╭─ Data for processing
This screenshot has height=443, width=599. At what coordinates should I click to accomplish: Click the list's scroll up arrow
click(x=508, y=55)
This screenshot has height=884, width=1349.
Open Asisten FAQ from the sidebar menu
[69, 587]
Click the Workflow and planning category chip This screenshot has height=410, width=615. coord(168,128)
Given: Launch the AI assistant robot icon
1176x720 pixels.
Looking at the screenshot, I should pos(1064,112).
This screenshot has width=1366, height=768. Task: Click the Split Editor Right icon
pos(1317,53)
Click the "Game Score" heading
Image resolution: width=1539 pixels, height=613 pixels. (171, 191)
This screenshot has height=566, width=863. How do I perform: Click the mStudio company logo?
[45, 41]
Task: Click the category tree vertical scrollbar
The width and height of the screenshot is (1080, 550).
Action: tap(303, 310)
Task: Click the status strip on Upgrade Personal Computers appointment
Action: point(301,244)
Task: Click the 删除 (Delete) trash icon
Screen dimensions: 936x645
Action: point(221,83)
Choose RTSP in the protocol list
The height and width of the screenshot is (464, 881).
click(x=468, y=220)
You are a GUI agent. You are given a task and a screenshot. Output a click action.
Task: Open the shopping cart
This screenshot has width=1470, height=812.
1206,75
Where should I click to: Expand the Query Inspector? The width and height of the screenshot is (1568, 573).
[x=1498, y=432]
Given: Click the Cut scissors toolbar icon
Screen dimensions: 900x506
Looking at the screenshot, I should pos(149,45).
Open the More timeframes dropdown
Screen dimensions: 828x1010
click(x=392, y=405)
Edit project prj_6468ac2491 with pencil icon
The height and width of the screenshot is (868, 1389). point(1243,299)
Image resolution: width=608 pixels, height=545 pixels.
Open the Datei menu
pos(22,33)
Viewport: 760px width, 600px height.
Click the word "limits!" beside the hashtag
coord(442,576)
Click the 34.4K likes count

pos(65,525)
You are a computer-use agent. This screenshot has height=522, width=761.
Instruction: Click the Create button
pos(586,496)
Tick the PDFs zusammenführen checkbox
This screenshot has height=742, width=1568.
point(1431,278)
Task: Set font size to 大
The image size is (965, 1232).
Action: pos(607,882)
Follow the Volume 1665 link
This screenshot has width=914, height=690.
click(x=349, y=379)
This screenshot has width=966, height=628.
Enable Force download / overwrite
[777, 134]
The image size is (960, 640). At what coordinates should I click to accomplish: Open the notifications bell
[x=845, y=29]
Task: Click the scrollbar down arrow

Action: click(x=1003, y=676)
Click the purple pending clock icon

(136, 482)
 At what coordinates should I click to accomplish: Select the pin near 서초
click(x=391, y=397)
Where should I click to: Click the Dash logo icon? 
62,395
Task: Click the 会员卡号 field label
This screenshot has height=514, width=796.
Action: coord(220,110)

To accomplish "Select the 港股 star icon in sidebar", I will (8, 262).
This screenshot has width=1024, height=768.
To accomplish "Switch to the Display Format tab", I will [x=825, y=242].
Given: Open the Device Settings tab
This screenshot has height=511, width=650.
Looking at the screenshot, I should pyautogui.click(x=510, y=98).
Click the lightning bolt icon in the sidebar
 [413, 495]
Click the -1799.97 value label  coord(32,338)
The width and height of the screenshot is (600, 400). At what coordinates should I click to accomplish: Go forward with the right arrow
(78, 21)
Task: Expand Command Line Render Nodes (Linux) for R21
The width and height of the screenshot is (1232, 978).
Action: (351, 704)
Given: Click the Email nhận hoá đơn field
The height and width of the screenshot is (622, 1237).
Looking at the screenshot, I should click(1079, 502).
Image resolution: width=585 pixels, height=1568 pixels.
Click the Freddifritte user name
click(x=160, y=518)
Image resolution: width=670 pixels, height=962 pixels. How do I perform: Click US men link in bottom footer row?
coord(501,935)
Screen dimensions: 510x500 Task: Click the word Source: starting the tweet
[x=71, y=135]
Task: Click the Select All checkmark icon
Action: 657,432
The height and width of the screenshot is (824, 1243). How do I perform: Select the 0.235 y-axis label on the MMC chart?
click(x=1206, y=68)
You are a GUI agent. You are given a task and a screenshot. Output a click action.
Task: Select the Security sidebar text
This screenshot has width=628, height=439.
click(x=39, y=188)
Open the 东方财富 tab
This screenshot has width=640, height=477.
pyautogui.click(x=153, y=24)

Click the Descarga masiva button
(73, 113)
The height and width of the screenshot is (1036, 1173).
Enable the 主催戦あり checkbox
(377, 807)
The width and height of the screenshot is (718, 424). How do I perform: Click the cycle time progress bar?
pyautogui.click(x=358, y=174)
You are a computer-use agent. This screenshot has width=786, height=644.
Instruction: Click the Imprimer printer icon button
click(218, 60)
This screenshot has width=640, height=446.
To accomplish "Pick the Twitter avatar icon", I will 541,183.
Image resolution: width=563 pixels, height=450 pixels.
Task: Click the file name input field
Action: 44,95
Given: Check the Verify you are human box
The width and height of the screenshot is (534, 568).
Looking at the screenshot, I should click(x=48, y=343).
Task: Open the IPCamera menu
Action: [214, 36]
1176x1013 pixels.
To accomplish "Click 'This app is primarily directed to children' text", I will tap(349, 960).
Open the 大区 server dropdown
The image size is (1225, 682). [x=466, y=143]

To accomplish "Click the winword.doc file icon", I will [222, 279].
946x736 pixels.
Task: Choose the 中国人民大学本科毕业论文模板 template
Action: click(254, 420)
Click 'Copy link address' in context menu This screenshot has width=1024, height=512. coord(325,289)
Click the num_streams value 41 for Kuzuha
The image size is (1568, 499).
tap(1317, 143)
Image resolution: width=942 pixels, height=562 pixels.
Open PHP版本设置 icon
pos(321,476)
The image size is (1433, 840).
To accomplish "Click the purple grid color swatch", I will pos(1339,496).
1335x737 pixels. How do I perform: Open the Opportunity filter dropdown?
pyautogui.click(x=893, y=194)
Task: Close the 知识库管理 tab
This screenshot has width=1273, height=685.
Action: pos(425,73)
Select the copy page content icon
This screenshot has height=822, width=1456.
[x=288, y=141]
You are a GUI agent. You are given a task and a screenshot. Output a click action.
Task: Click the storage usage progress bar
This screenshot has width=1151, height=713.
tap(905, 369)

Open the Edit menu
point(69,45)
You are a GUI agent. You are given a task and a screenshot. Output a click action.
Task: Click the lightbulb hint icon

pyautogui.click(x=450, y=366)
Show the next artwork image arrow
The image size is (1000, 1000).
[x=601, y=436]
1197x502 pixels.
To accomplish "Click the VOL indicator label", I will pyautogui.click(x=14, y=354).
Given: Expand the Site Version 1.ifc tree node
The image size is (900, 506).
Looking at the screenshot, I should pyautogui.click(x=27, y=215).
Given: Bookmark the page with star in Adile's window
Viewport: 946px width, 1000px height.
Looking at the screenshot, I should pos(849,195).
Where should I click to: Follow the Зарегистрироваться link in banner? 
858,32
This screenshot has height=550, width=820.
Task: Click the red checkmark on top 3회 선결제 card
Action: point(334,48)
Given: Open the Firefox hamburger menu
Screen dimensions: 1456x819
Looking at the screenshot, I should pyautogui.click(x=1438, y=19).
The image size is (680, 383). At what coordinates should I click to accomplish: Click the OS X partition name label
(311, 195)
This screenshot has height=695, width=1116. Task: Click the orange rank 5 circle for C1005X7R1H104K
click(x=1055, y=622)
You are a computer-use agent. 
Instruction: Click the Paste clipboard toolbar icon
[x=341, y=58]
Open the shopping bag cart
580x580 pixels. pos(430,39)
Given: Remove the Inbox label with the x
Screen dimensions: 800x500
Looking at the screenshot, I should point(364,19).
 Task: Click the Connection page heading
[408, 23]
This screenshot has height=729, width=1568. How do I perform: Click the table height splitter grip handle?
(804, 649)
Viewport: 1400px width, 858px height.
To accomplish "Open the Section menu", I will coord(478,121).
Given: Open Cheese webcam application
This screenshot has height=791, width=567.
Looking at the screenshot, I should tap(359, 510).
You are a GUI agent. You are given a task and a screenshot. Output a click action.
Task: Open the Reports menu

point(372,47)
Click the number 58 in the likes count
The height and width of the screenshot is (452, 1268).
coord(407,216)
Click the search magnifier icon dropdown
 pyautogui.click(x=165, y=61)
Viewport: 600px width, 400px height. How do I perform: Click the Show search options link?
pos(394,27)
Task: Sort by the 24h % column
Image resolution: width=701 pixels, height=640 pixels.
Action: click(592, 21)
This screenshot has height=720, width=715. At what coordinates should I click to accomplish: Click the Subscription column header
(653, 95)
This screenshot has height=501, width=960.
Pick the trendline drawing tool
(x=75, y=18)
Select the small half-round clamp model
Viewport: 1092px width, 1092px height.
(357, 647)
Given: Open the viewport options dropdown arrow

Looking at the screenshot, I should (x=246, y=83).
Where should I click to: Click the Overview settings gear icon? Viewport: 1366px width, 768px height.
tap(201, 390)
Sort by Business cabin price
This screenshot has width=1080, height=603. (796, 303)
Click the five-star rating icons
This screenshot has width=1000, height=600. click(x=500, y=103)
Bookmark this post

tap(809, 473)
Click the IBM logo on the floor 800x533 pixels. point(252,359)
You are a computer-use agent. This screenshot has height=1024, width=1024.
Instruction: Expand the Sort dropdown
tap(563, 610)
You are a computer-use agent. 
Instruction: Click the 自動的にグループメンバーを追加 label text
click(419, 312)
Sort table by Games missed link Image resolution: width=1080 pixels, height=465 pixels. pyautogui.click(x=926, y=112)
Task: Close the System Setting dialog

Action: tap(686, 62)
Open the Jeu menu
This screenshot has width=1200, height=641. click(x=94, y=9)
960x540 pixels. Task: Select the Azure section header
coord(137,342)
╰─
Assignment> Set down, exactly as they stand above, the lines starting with the line with "has height=522, width=761." and going on through the line with "Task: Set font size to 大", and no others.

Your response>
You are a computer-use agent. This screenshot has height=522, width=761.
Instruction: Click the Create button
pos(586,496)
Tick the PDFs zusammenführen checkbox
This screenshot has height=742, width=1568.
point(1431,278)
Task: Set font size to 大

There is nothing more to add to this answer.